La primera vez que sentimos sin darnos cuenta esto de llamar la atención y que nos miren será seguramente al nacer, con mil ojos que pasan durante meses por nuestro cuerpecito poniendo caritas y voces que harían estremecer a Jim Carrey. Luego, quizá, los primeros cumpleaños, con algo de discernimiento de lo que pasa a tu alrededor, se convierten en toda una experiencia. Abrumados, sonrojados o estresados soplamos velas como podemos mientras nos cantan el “cumpleañosfeliz”, una de las canciones más incómodas de la historia. Además, se nos permite soplar con escupitajos, coger algún detalle decorativo de galleta, decir que quieres mucho y poco a la vez, pero lo que nunca te dejarán es tocar la vela. La vela, el foco, eso no. El foco está ahí para alumbrarte, para la ceremonia, pero el foco no se toca. Y eso nos marca para siempre. ¿Qué tendrá el foco? ¿Qué tendrá ese punto de luz que nos atrae más que el mismo Sol, que un día de primavera, que las tetas de una madre?

Los cumpleaños siguen sucediéndose pero ya no es suficiente. Tampoco participar en el villancico del cole el día de la fiesta de navidad es suficiente: demasiada gente para tan poco foco. Y así crecemos con el ansia al reconocimiento. Yo quiero ese foco para mí. Y todos, absolutamente todos, en algún momento de nuestra vida, hemos querido o hemos conseguido ponernos delante de ese foco y recibir una ovación (merecida o no). Ese clímax existencial que nos recoge y nos mece en el moisés de lo que se llama éxito. Puedes recibirlo por mil y un motivos: has organizado una gala benéfica y al final todos te piden que salgas a saludar y tú sales, como no queriendo, pero por dentro te excitas de arriba a abajo. O estás en una junta de la comunidad de vecinos y hay dos gañanes que no paran de decir sandeces mientras los demás callan; y de pronto no puedes más y dices: “¡Los demás también queremos hablar, si nos dejan estos, claro!” y te aplauden cuatro o cinco. ¡Oye!, ¡cuatro o cinco personas activas en la junta es todo un éxito! O cuando te casas y entras al salón de bodas al ritmo de “Dear Future Husband” y el maître, con vehemencia, te saca un aplauso de los invitados. O tu niño hace la comunión y a ti, no sé a santo de qué, la gente, como padre o madre del pequeño marinero, también te da la enhorabuena. No te aplauden, pero te dejan la espalda llena de dedos. Es un día, dos, una semana en la que tu ego sube, engorda y engancha.

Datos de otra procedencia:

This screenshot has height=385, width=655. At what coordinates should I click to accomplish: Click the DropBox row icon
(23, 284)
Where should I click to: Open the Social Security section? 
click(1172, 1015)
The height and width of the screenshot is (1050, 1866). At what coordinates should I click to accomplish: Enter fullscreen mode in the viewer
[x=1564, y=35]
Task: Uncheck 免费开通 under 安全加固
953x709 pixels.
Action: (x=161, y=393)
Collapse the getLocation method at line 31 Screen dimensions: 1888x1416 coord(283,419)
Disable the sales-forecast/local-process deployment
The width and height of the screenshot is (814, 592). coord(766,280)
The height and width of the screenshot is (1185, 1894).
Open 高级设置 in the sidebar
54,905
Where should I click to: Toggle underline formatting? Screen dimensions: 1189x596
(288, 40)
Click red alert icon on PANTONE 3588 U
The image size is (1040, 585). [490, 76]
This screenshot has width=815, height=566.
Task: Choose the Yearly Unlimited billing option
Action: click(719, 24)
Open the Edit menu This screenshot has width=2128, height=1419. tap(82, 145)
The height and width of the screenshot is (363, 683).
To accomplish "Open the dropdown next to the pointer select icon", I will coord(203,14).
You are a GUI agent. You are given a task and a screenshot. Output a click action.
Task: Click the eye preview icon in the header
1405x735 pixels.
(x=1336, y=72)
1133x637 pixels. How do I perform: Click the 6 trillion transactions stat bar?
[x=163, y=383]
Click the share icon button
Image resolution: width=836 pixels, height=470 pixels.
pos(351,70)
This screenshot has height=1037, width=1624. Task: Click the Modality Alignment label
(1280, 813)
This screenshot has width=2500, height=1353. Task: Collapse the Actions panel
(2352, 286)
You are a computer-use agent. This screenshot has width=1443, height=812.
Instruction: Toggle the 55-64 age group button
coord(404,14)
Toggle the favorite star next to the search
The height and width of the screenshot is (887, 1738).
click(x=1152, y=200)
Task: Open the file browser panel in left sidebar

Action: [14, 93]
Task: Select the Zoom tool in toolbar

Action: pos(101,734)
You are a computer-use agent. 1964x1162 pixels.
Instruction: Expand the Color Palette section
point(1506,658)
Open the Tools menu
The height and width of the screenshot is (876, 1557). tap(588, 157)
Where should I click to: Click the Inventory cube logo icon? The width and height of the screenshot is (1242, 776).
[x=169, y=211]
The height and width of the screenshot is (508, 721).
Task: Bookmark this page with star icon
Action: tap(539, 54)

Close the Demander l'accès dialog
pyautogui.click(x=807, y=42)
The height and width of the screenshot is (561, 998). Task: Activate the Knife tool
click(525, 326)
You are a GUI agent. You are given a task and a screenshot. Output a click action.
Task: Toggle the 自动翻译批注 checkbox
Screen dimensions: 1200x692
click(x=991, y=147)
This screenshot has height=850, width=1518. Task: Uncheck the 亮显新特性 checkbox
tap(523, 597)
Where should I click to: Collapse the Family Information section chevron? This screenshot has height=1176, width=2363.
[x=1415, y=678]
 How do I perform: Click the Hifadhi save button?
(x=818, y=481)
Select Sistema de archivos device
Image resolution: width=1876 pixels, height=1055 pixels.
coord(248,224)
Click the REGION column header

Imagínate ahora un foco cada semana, o tres veces por semana, o cuatro, o siete. Todos los meses, o casi todos. Pongamos que entre 200 y 350 veces al año. Tu ego te llena por completo, a modo de Alien el 2º pasajero. Y todo tú eres ego. Todo tú eres búsqueda de aplauso y reconocimiento. No admites otra cosa que no sea eso. Puedes articular incluso un discurso que diga todo lo contrario, que lo del ego contigo no va, que no necesitas el aplauso, que no necesitas el foco. Pero por dentro, con tu obesidad mórbida de ego, te revuelves mientras lo dices.

Porque tu vida ya se ha reducido a ego y foco. No hay más. Y los demás humanos que están alrededor o te aplauden o se van. No hay término medio. Por eso te vuelves inaccesible y no dejas hablar al resto, o solo hablas con los que tienen tu mismo ego, tu mismo caché lo llaman otros. Y tu vida social se acaba reduciendo a dos tipos de personas: gente que, como tú, solo habla a través de su ego y gente que te halaga constantemente. Bueno, y luego está la gente que te quiere, que está lejos o con suerte te mete con el foco en la cabeza. Y esa suerte será tu suerte y la del foco.